Tortorici es la científica argentina que más sabe sobre coronavirus. Con colegas de diversos países, ya publicó 23 artículos sobre coronavirus en revistas de alto impacto como Nature, Science y Cell, y es revisora de papers de otros investigadores. Lleva más de un año y medio sin tomarse vacaciones, y ya aportó el hallazgo de 2 anticuerpos que podrían utilizarse solos o combinados como terapia para los pacientes con COVID-19.
 
 
No para de trabajar, y sueña con ver un mundo sin pandemia, aunque le duele la desigual distribución de las vacunas. Hoy solo el 15,2% de la humanidad ya completó el esquema de vacunación. En los países de menores ingresos, solo el 1,1% de la población recibió al menos una dosis, según el sitio OurWorldInData.
 
Tortorici hoy es científica del Departamento de Virología del Instituto Pasteur de Francia. También es investigadora visitante del Departamento de Bioquímica en la Universidad de Washington en Seattle, Estados Unidos. Y destila pasión por el saber más y entender mejor los engranajes complejos de los virus que afectan a los seres humanos. En realidad, su interés inicial era encontrar soluciones para el cáncer, pero cambió de rumbo en su carrera y se encontró con el desafío de comprender a los coronavirus.
 
“Cuando estaba cursando los primeros meses de mi carrera universitaria sentía que podría curar el cáncer. Pero a medida que conocía y sabía más, me empecé a dar cuenta que curar el cáncer era una tarea muy compleja y que comprendía varias patologías. Aun después de muchos años trabajando en investigación básica, nunca esperé llegar a ver que los resultados de mi investigación iban a poder ser aplicados en el control de una pandemia como la actual”, contó la científica a Infobae.
========================================================================
● **CONSIGNA**
Prosigue el fragmento sobre la científica Tortorici y su trabajo con los coronavirus a partir de su última oración. Las entradas que siguen no tienen relación con el fragmento.
========================================================================
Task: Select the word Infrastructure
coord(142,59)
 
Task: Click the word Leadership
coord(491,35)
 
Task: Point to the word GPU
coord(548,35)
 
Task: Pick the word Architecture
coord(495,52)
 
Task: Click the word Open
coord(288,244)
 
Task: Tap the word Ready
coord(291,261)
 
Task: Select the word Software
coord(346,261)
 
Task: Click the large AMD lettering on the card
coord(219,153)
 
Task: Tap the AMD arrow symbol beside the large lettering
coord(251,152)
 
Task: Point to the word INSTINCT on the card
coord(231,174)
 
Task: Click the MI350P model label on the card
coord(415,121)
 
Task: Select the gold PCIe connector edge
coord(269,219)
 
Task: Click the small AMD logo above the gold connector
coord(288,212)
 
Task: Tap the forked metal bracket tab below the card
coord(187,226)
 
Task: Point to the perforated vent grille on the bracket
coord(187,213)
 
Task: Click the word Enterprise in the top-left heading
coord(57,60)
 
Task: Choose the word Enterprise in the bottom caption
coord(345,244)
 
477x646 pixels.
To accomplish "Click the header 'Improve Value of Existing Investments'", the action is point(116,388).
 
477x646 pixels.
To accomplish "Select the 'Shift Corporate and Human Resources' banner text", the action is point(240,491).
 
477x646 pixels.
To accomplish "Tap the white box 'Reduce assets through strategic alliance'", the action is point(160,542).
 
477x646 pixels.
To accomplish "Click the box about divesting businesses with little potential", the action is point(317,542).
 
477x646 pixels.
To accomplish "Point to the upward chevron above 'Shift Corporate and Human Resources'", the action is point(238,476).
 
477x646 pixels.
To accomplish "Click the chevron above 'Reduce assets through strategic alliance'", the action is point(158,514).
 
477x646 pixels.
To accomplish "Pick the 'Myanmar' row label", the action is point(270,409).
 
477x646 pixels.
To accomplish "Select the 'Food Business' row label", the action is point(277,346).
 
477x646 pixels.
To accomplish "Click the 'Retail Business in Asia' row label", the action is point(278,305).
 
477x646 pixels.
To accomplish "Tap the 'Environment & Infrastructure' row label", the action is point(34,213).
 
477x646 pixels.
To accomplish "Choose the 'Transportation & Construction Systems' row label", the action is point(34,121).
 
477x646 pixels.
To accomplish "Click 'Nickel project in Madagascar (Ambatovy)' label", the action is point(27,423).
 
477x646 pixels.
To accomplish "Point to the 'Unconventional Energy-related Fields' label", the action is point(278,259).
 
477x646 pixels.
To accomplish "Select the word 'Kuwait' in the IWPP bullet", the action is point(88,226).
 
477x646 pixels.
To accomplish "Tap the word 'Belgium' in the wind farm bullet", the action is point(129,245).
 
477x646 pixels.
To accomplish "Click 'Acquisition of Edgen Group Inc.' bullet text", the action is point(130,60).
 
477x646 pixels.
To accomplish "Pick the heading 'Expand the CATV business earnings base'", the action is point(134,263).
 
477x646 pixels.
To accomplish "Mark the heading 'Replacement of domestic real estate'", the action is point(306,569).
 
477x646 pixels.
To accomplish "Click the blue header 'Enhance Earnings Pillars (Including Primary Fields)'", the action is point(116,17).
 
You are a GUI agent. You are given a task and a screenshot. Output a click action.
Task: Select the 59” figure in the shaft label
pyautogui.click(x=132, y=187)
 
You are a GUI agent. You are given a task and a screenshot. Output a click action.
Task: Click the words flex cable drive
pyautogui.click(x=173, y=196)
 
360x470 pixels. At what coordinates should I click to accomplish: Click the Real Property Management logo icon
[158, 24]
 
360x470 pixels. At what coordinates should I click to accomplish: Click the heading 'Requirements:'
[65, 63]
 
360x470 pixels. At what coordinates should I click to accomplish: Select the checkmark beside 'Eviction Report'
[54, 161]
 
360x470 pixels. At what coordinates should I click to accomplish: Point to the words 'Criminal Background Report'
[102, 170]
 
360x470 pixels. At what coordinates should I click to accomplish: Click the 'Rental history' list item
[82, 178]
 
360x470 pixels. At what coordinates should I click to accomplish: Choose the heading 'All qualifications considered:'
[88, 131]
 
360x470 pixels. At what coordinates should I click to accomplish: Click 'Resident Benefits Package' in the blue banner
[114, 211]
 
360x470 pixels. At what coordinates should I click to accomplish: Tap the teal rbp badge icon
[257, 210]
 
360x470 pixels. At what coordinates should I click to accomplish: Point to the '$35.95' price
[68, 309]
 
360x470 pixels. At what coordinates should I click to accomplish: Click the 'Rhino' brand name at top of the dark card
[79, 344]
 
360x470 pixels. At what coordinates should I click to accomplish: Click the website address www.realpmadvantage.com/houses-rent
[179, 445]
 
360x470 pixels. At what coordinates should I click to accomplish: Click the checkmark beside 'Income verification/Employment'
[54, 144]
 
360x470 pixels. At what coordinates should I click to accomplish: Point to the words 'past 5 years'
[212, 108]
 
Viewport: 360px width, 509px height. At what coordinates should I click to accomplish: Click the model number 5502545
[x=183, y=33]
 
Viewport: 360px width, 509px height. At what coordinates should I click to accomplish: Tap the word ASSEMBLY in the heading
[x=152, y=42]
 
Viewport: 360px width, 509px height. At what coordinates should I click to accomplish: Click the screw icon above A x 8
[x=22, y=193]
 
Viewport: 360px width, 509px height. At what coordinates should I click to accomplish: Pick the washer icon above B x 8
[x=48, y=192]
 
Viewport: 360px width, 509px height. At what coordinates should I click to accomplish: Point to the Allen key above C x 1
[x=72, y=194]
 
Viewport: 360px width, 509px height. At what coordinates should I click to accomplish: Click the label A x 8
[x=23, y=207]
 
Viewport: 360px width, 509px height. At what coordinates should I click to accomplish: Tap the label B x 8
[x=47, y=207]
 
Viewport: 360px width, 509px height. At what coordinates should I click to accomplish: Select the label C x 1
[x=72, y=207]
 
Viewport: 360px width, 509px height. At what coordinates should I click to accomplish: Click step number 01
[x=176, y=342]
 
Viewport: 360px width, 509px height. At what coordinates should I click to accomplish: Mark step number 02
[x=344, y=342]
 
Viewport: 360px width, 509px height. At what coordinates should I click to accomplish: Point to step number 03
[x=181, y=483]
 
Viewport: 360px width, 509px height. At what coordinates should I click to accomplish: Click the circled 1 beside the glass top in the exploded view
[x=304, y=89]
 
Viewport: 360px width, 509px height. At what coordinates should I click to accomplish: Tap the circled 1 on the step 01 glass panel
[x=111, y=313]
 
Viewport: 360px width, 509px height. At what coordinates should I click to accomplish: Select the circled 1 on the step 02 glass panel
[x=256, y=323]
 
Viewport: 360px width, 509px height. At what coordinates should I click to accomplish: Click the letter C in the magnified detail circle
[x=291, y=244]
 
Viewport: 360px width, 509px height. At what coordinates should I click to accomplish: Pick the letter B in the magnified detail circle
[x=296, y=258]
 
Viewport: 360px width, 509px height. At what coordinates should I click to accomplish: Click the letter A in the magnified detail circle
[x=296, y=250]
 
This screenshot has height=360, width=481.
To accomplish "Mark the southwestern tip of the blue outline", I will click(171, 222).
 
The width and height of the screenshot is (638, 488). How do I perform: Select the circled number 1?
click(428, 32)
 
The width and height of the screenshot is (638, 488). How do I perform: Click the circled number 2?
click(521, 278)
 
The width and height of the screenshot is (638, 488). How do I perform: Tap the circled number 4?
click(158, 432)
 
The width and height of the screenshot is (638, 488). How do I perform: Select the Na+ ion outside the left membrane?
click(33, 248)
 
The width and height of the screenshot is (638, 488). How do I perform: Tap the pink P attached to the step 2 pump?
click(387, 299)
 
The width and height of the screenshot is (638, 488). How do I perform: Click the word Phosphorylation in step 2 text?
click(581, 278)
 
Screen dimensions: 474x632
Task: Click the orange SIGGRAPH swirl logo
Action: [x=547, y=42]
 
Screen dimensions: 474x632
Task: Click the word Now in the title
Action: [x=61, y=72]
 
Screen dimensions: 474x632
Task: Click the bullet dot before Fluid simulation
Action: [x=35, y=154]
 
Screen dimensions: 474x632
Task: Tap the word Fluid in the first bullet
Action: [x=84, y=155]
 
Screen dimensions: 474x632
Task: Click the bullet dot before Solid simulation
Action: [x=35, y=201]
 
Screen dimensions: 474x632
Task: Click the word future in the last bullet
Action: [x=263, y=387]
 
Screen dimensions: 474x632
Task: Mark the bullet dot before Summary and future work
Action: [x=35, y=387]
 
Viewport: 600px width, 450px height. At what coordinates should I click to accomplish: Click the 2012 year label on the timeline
========================================================================
● **RESPUESTA**
 
Se graduó como bióloga en la Facultad de Ciencias Exactas y Naturales de la Universidad de Buenos Aires en 1994. Después tuvo una beca del Conicet para hacer el doctorado en la Facultad de Ciencias Exactas de la Universidad Nacional de La Plata, con Víctor Romanowski como director. “Alejandra Tortorici hizo una de las mejores tesis que dirigí -contó a Infobae Romanowski, investigador del Conicet y vicepresidente de la Sociedad Argentina de Virología-. Ha aportado grandes contribucionees para la comprensión del coronavirus desde antes de la pandemia. La tenacidad y la curiosidad que tenía cuando era tesista seguramente siguen siendo iguales”.
 
Los anticuerpos que encontró la científica y que podrían servir como tratamiento no aparecieron por casualidad, sostuvo Romanowski. “La historia de Alejandra demuestra que quien no busca ni tiene la capacidad de ver donde otros no miran nunca podrá resolver un problema que ni siquiera sabían que existía. Tortorici empezó por la curiosidad que es la madre de los grandes descubrimientos mucho antes de que la pandemia actual se desarrollara”.
 
En marzo del año 2001, Tortorici se fue de la Argentina para hacer un posdoctorado en los Institutos Nacionales de Salud (NIH) de los Estados Unidos. En 2005 se incorporó al equipo del doctor Félix Rey para hacer otro postdoctorado en el Instituto Pasteur de Francia y luego pasó a ser investigadora permanente en esa institución.
 
¿Cómo empezó a interesarse por los coronavirus?, le preguntó Infobae a Tortorici en la conversación telefónica. “Me dedicaba a estudiar la relación estructura-función de las proteínas que permiten que los virus entren en las células de los seres vivos. Desde el año 2013 estuve estudiando la proteína de entrada de los coronavirus desde un punto de vista funcional y estructural”, contestó.
 
La proteína de entrada es conocida como “Espiga” o “espícula” (”Spike” en inglés) y ya entró en el vocabulario popular tras más de un año y medio de pandemia. En 2003, ya se había producido la epidemia por otro coronavirus que ahora se llama SARS-CoV-1 y que produjo la muerte de 774 personas hasta 2004. En 2012, irrumpió otro coronavirus, el que causó el síndrome respiratorio de Oriente Medio (MERS), y había una mayor preocupación en el campo de la virología.
 
“En 2013, quisimos dilucidar la estructural tridimensional de la proteína de entrada de los coronavirus a través de la cristalografía de rayos X. Pero una condición para obtener la estructura es la formación de cristales de la proteína. Después de mucho esfuerzo y experimentos, no lográbamos obtener cristales o si lo conseguíamos no difractaban a alta resolución”, explicó Tortorici. Otra tecnología la ayudó.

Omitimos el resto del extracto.